A main focus of Bell was the ability of stories to make a difference and an impact, “leaving a little fairy-dust on our hearts.” One of these stories was that of Neil Alexander, a businessman from Pittsburgh who was diagnosed with ALS in 2013. Bell followed
Alexander’s story from his diagnosis to his death in March 2015. Bell showed several vignettes she created telling his story. (You can watch one here.)
The story of Neil Alexander was emotional and is difficult to watch, but Bell and the Alexanders wanted to tell it to make a difference for those who are faced with the disease in the future. The Alexanders began the Live Like Lou Foundation, named after Lou Gehrig, who was diagnosed with the disease in 1939. The organization has raised millions of dollars used to both support ALS research and ALS patients and their families.

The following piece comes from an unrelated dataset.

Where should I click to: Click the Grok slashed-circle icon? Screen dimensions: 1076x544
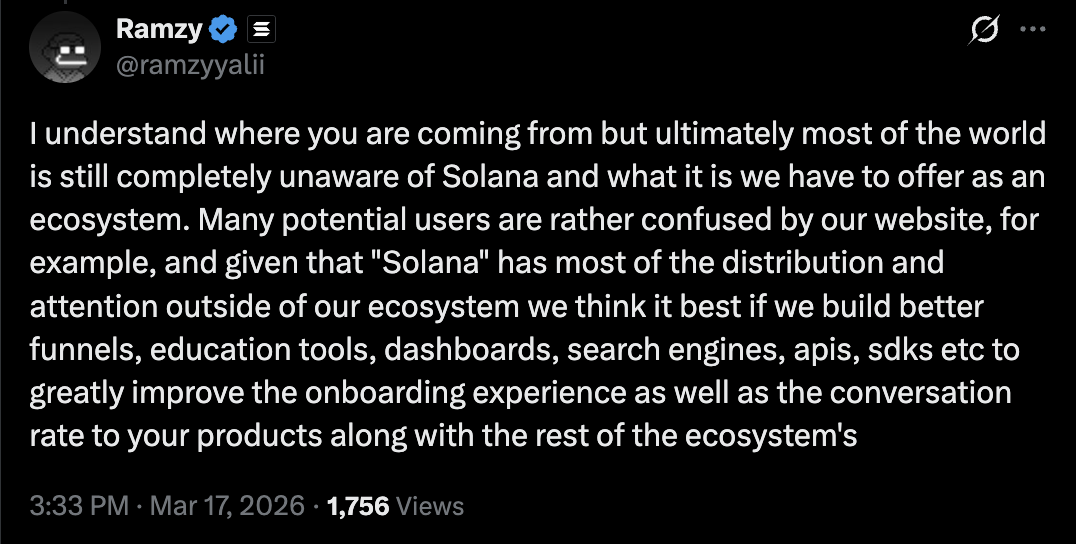[x=985, y=31]
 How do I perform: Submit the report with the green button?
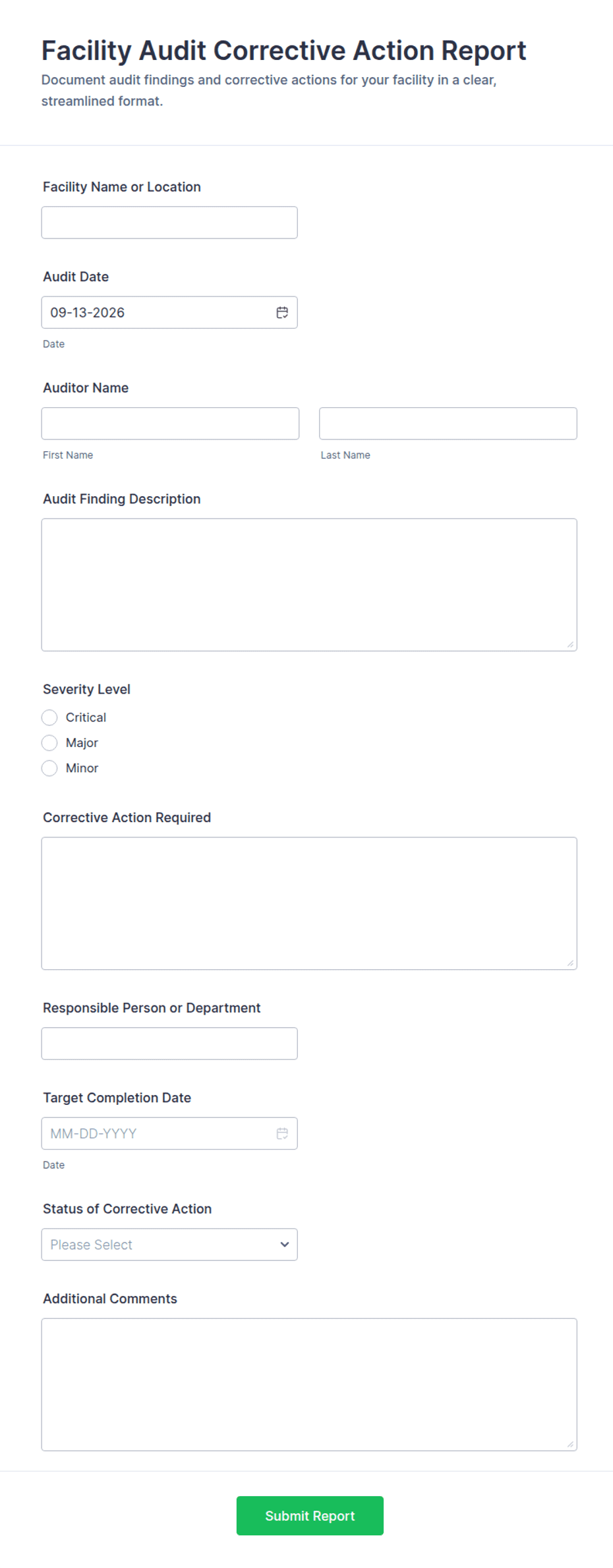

There were many other professionals and alumni at the event who hosted panels and workshops for participants. Some of these included: “Law and Ethics of Reporting,”
featuring Pulitzer Prize-winning writer Susan Snyder (Philadelphia Inquirer), author/reporter Paula Reed Ward (Pittsburgh Post-Gazette), and reporter Megan Guza (Pittsburgh Tribune-Review and TribLIVE.com); “Using
Extra-Curricular Activities to Build a Portfolio,” featuring Kenn Marshall (Pennsylvania’s State System of Higher Education) and Michelle Fryling (IUP); and, “Being Persistent: Turn ‘I Think I Can’ into ‘I Know I Can,’” featuring Pulitzer Prize-winning
photographer and author of the book Delta Jewels, Alysia Steele (University of Mississippi).
Sponsors of the event included: Pennsylvania State Employees Credit Union, The Elizabeth Ray Sweeney Endowment Fund, IUP Free Speech Project, IUP English Department, Pennsylvania State System of Higher Education,
Randy Jesick, Erick Lauber, Stanford Mukasa, and the IUP Communications Media Department.